Hoje qualquer um pode se tornar famoso se for colocado no lugar certo, até uma dona de casa ou milhões de cozinheiros espalhados pelo mundo.

Na modernidade líquida, a ansiedade e a depressão aumentaram notavelmente, mas a exigência epicurista da invisibilidade está quase desaparecida.

Jamais foi tão sutil em nossa sociedade a relação entre sexo e amor nas pessoas mais jovens. O velho conceito de homem cortejador e mulher cortejada agora é uma miragem arcaica, quase ridícula. As novas gerações de mulheres e liberaram do papel feminino: hoje a "fêmea" é cada vez mais dominante e líder na escolha do parceiro.

ZB:

Dois valores indispensáveis, para uma vida digna, gratificante e nobre: segurança e liberdade. (...) Não é possível aumentar a própria segurança sem reduzir a própria liberdade, nem aumentar a própria liberdade sem ceder um pouco da própria segurança.

TL:

A destruição faz parte da essência mesma do desejo. O desejo é um impulso que destrói, ou melhor, um impulso de autodestruição. (...) Se o desejo quer consumir, o amor quer possuir.

ZB:

Com muita frequência, o sucesso numa frente se paga com o fracasso na outra - às vezes beirando a débâcle.

(...) o duro golpe desfechado contra minha autoestima pela humilhação de não me encontrar à altura da tarefa (...).

As mudanças não seguem uma linha reta; em lugar disso elas seguem uma trajetória pendular, que oscila de modo intermitente entre os dois pólos de "plena liberdade" e "plena segurança".

TL:

Lévi-Strauss: "O nascimento da cultura coincide com a proibição do incesto."

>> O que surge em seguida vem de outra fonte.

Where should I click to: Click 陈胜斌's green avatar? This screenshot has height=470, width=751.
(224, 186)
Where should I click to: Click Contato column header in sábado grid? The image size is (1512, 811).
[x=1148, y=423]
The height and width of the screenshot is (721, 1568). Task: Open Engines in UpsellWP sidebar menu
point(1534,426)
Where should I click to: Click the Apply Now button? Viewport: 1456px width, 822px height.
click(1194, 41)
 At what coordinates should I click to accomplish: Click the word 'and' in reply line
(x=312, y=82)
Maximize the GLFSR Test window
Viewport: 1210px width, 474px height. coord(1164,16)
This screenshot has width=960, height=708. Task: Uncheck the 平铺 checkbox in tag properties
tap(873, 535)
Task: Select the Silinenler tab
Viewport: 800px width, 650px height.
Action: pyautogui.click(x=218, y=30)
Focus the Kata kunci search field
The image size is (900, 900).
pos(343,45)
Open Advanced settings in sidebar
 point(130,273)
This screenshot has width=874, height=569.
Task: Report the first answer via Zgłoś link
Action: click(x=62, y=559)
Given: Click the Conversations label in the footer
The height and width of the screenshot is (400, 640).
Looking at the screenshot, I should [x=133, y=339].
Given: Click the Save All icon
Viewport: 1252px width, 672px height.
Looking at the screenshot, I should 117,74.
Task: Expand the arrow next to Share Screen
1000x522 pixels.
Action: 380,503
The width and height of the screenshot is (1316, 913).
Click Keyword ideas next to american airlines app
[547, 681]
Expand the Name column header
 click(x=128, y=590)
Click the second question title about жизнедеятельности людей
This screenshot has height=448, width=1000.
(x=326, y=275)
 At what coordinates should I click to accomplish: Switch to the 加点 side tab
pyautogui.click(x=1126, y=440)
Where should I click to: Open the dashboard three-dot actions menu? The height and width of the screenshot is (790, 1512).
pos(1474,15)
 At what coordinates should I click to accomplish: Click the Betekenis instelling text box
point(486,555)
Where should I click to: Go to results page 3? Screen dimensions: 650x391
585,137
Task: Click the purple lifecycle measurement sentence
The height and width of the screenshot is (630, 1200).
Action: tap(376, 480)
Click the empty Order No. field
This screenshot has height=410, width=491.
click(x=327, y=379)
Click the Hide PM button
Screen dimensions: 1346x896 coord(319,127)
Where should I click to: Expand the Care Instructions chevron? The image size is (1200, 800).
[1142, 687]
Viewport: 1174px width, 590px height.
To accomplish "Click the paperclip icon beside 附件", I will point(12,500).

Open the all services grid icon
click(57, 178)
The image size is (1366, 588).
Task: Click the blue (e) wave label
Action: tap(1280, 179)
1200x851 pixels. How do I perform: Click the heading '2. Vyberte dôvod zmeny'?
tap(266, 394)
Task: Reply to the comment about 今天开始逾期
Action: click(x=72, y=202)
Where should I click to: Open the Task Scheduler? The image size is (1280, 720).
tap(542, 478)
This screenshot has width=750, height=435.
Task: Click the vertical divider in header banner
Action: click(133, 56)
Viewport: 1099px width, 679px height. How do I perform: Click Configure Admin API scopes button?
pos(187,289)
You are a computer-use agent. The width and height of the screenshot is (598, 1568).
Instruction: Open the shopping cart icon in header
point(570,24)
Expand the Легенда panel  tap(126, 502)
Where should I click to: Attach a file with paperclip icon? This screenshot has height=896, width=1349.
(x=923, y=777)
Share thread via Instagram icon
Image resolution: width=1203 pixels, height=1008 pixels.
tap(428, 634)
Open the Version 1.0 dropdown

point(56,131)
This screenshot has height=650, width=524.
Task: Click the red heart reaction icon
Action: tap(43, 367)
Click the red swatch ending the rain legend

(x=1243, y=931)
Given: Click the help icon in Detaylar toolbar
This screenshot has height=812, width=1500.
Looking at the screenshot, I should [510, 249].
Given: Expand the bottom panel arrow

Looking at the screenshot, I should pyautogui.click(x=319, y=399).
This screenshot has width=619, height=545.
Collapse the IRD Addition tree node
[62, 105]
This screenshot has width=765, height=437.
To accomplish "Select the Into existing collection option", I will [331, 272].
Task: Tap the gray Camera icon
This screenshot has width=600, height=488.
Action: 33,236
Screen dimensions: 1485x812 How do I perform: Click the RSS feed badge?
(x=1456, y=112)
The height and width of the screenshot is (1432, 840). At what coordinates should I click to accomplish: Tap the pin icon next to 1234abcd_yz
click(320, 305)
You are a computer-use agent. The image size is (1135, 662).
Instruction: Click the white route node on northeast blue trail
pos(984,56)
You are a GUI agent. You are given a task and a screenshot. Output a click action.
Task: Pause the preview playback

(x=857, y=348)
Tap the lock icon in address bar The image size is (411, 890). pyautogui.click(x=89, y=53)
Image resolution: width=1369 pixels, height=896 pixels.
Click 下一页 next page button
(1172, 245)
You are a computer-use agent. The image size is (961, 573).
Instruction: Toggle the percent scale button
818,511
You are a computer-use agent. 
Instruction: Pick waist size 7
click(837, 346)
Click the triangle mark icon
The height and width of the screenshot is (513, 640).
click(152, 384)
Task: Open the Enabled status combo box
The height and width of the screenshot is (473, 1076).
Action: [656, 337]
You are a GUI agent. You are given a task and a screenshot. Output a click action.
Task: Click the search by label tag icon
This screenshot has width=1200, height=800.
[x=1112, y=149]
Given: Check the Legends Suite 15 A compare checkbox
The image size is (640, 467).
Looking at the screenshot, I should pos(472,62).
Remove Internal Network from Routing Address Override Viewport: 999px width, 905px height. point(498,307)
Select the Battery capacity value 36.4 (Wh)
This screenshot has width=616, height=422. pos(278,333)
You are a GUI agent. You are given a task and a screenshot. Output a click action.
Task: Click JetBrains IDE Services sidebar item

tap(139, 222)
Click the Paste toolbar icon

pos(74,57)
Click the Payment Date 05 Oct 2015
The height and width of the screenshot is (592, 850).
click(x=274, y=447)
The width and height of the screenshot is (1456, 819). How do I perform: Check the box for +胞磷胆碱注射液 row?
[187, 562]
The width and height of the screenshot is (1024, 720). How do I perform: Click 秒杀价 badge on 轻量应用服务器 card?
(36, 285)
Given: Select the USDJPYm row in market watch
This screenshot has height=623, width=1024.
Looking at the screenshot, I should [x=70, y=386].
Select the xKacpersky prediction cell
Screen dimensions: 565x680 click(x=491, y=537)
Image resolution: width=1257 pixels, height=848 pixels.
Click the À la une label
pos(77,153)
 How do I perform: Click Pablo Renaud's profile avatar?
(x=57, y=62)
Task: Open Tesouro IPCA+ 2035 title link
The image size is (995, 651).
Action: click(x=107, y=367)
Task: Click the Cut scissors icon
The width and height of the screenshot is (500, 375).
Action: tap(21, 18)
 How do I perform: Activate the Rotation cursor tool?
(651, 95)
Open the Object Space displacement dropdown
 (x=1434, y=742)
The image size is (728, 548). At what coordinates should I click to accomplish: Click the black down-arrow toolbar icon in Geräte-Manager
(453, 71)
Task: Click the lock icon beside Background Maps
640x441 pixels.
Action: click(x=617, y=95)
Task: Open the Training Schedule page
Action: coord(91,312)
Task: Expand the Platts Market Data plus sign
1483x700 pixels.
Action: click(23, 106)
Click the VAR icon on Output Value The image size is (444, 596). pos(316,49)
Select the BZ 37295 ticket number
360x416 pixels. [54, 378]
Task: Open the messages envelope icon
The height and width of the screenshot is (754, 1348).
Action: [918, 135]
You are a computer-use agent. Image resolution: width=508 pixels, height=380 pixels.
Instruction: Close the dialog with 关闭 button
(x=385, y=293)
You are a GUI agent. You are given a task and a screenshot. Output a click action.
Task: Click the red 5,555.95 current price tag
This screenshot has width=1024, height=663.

No futuro será abolido inclusive o incesto?

ZB:

Lévi-Strauss definia a cultura como um contínuo processo de estruturação, o cruzamento entre diferenciação do homogêneo e homogeneização do diferenciado (...).

TL:

A busca da vida próspera através do trabalho se torna cada vez mais uma miragem periférica.

O amor sólido raciocinava em termos de amor eterno, o amor liquido raciocina daqui até as próximas "eternas" 24 horas.

POSFÁCIO - A última lição.

TL:

Na última mensagem que me enviou, ele me perguntava quanto, em minha opinião, deveria ainda escrever para concluir o último capítulo do nosso livro. Ele, o maior perguntando a mim, um fedelho, quanto devia escrever. A grandeza desse homem só era comparável à sua humildade.

Zygmunt Bauman tinha um dom extraordinário: ensinou-nos um método de análise e viveu para construir instrumentos que permitissem compreender onde nos encontramos e para onde iremos.

Para Ortega y Gasset, o ponto crucial não é o fato de as gerações serem diferentes uma das outras: é sua coabitação simultânea no mesmo mundo.

Zygmunt Bauman reiterou que, se temos o progresso, se temos a história, é graças à dialética entre continuidade e descontinuidade. Não se pode falar dos anciãos a não ser em oposição aos jovens: pais/filhos, professores/alunos se definem reciprocamente graças à relação de interdependência.

Na modernidade líquida os nascidos neste tempo liquido têm somente os meios. Alguns recursos, algumas competências, algumas habilidades. Mas, no nível inconsciente, cada um pode apenas se perguntar constantemente: afinal, o que posso fazer com tudo isso?

Bauman sabia que a proliferação da luta geracional não passa de um engano.